Malgré cela, dans les regards et les gestes du quotidien, je ne percevais pas nécessairement de malheur, mais plutôt une forme d’adaptation, presque résiliente, face aux contraintes.
Que l’aventure commence, bon voyage
Les coucher de soleil
Peuple de l'Atlas
Ses Villages
Ouarzazate
Ses Charmeurs de SERPENTS
On entendait parfois dire : « Ouarzazate et mourir ».
Comme une formule forte, presque solennelle, pour signifier qu’il faut avoir vu Ouarzazate au moins une fois dans sa vie.
Une manière d’affirmer que ce paysage, entre désert et montagnes, marque durablement celui qui le découvre. Après l’avoir traversé, quelque chose reste, une lumière, une poussière dorée, une sensation d’espace infini.
Un lieu que l’on ne regarde pas seulement, mais que l’on éprouve.

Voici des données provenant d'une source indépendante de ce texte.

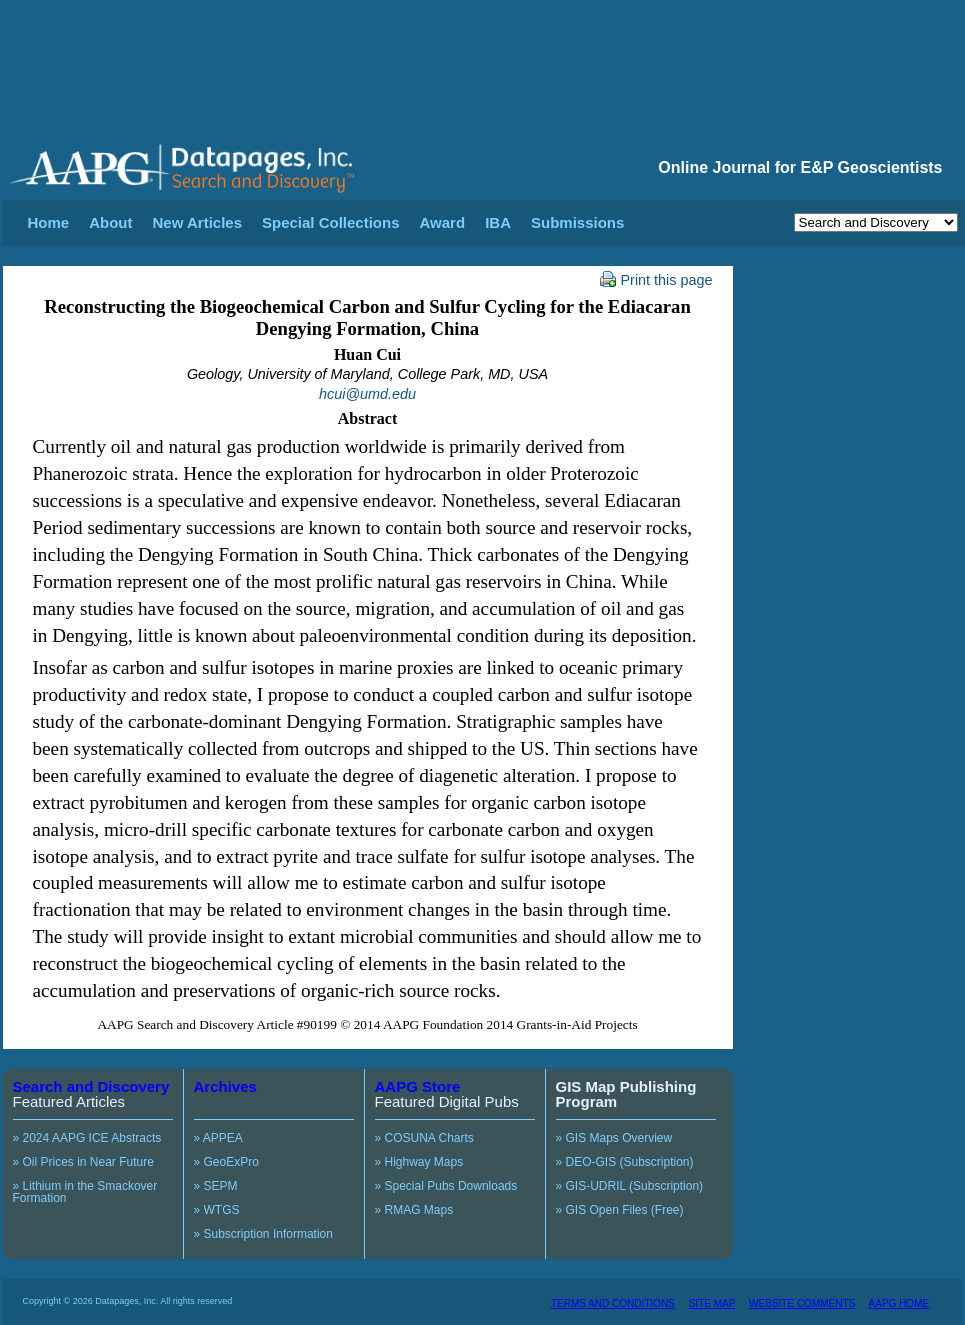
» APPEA (218, 1138)
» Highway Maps (419, 1162)
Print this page (656, 280)
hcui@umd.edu (367, 394)
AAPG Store (418, 1086)
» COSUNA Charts (424, 1138)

Les Villages du Sud de l'Atlas
Ils semblent surgir de la terre elle-même. Construits en pisé, dans des teintes ocre et sable, ils se confondent avec le paysage minéral. De loin, on distingue à peine les habitations ; de près, on découvre des ruelles étroites, des portes basses, des cours intérieures protégées du vent.
Le temps y paraît plus lent. Les gestes sont simples, précis, hérités de générations habituées à composer avec la chaleur, la rareté de l’eau et l’isolement. Les enfants jouent dans la poussière, les anciens observent en silence, et l’horizon reste toujours immense.

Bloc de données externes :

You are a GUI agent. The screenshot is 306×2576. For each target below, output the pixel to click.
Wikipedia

Ces villages n’impressionnent pas par leur grandeur, mais par leur cohérence avec leur environnement. Rien n’est superflu. Tout répond au climat, à la terre, à la nécessité.
On ne les visite pas seulement : on les traverse avec respect, conscient d’entrer dans un équilibre fragile entre l’homme et le désert.
La population Berbère
Les habitants, en 1990, savaient s’adapter. Face au manque d’opportunités, certains développaient des activités autour du tourisme naissant. D’autres restaient attachés à leurs terres, à leurs troupeaux, à un rythme de vie dicté par les saisons.
La famille occupait une place centrale. Plusieurs générations cohabitaient, s’entraidaient, partageaient le peu qu’elles avaient. La dignité était palpable, presque silencieuse. On parlait peu, mais chaque regard avait du poids.
Pourtant, ce qui marquait, ce n’était pas la pauvreté matérielle, mais la solidité des liens humains.
Ouarzazate
Ouarzazate est une ville aux portes du désert. Elle servait de carrefour entre les vallées du Sud, les montagnes de l’Atlas et les étendues sahariennes.
La ville elle-même était sobre, fonctionnelle. Peu d’infrastructures modernes, des quartiers simples, des rues animées par les marchés, les cafés et les échanges quotidiens. Le rythme était lent, dicté par la chaleur et les saisons.
Ce qui frappait surtout en 1990, c’était le contraste : une terre aride et spectaculaire, une population discrète et résistante, et une économie fragile mais vivante.